There are 4 tourist buses; get all 4 leaflets as they all follow slightly different routes but between them cover the major tourist sites.  Be aware that they don't start very early, around 9.30am, and the last bus is around 5pm in winter. It is worth buying a Royal Edinburgh ticket if you intend to go to the 3 'top' sites; this gives 48 hours unlimited travel on all 4 of these buses, and free entrance to the Castle, Royal Yacht and Holyrood House; you also get some small discounts.

If you just want an easy highlights overview of the city, there are several very similar bus tours that are all reasonably priced. All start from Waverley Bridge in the city centre (next to the main railway station), but passengers can also get on and off at many stops around the city centre.

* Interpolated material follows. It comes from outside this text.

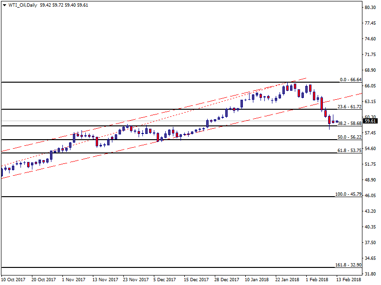The width and height of the screenshot is (381, 285).
Task: Click the 80.30 price scale value
Action: tap(371, 8)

Since May 2014 a new tram line has been operating between the city centre and the Airport (via Princes Street, Haymarket, Murrayfield Stadium, the Stenhouse area and the Gyle shopping centre). Tram fares are the same as on Lothian Buses; Ridacards and Lothian Buses day tickets are also valid on the Trams - but be sure to validate your Ridacard on a special reader before boarding the tram. There is a ticket machine at every tram stop which accepts coins or bank cards - not banknotes. See: http://www.edinburghtrams.com



Getting around the city by train is by far the fastest way from one side to the other, but is more expensive and probably of limited use to tourists. The main tourist journey would be the city centre to Dalmeny, which is at the end of the Forth Rail Bridge. Trains run over the bridge to North Queensferry.

The two stations in the city centre, Waverley and Haymarket, are the main Intercity stops and connect with local trains. There are five main lines radiating from the centre, all trains call at Waverley and Haymarket (during the day a change may be required at Waverley.)

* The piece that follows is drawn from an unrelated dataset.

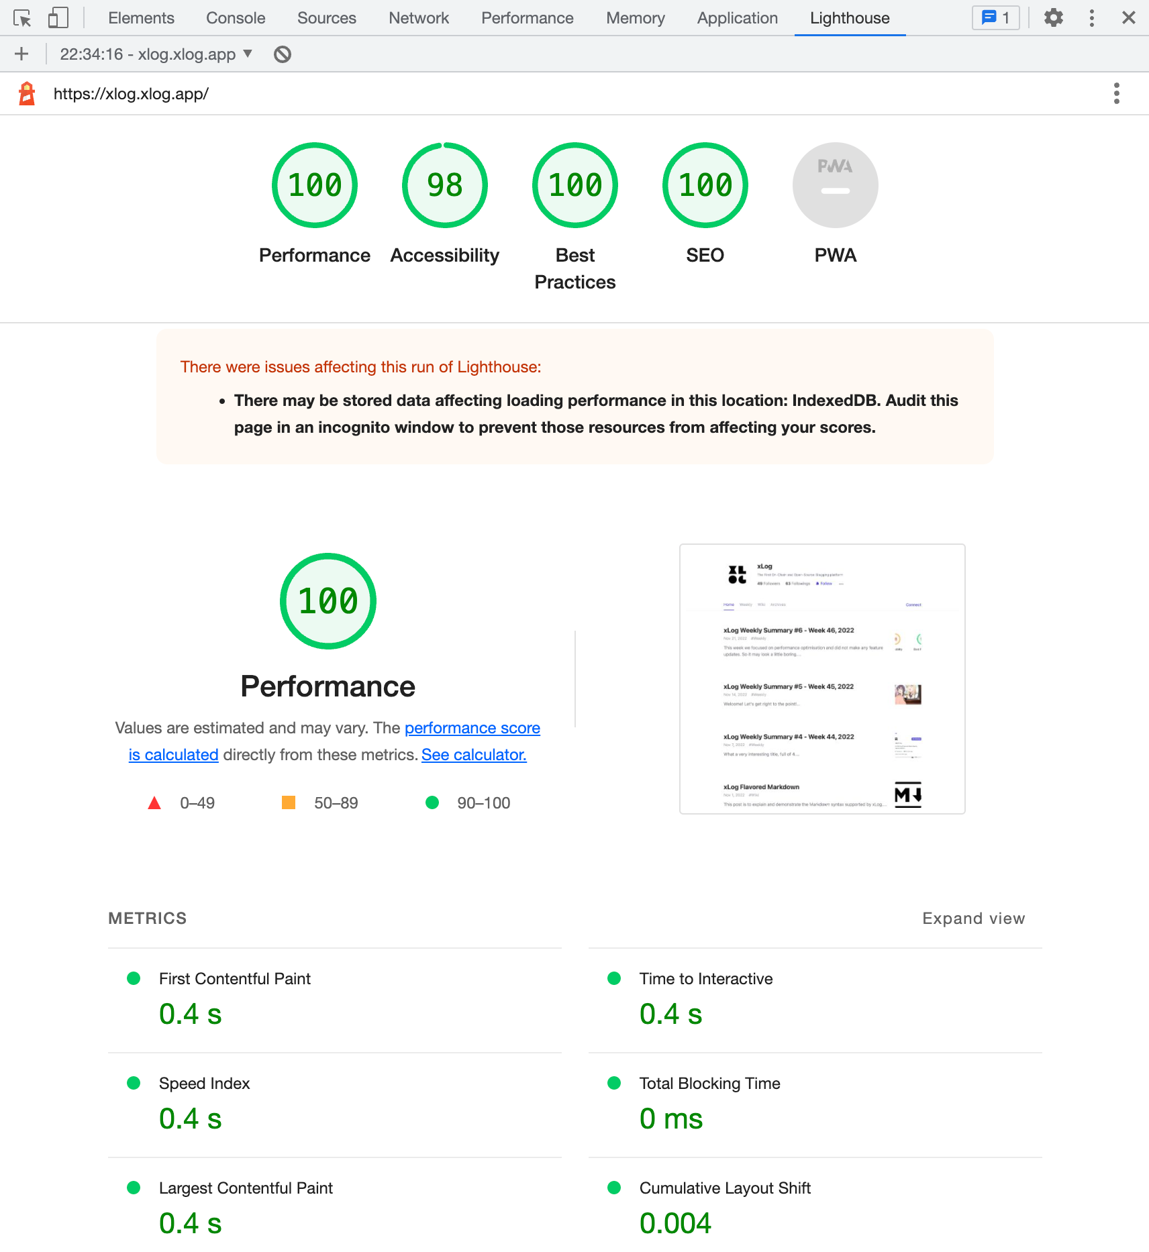The height and width of the screenshot is (1252, 1149).
Task: Open the report selector dropdown 22:34:16 xlog.xlog.app
Action: (156, 54)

The West Lothian line from Waverley to Edinburgh Park (Centre to W)

The Crossrail line from Dalmeny to Shawfair via the city centre (NW to SE)

The Lothian line from Musselburgh to Curriehill via the city centre (E to SW)

A PlusBus ticket allows travel on train, bus and tram. Trains continue from Edinburgh suburban stations to other destinations in central Scotland.



If you are driving anywhere near central Edinburgh, bear in mind that finding a parking space can be nearly impossible. One reader (in September 2005) spent close to two hours looking for parking near Princes Street. Local people agree that the situation is ridiculous, and fines are strictly enforced. It is sensible to park outside the city centre and take a bus. The city centre multi-storey cark parks in Castle Terrace and the St James Shopping Centre can often get completely full. A limited amount of metered parking is available on city centre streets, but it is expensive and non-payment results in a £60 fine (reduced to £30 if paid within 14 days).

There are now 5 Park and Ride car parks; namely at Hermiston, Ingliston, Straiton, Sheriffhall and Newcraighall. Park your car for free and spend £4.00 on a Dayticket and the city is yours! The Park and Ride at Ingliston is served by the Tram. The Park & Ride at Newcraighall is served by ScotRail local train services with slightly higher fares than Lothian Buses.



Edinburgh has an extensive network of cycle paths across the city, many of them segregated from other road traffic. All railway stations have bicycle racks.



Walking around the City Centre is easy and often the best way to get around and avoid traffic jams!  Be aware that Edinburgh is a hilly city and in winter there can be ice and snow.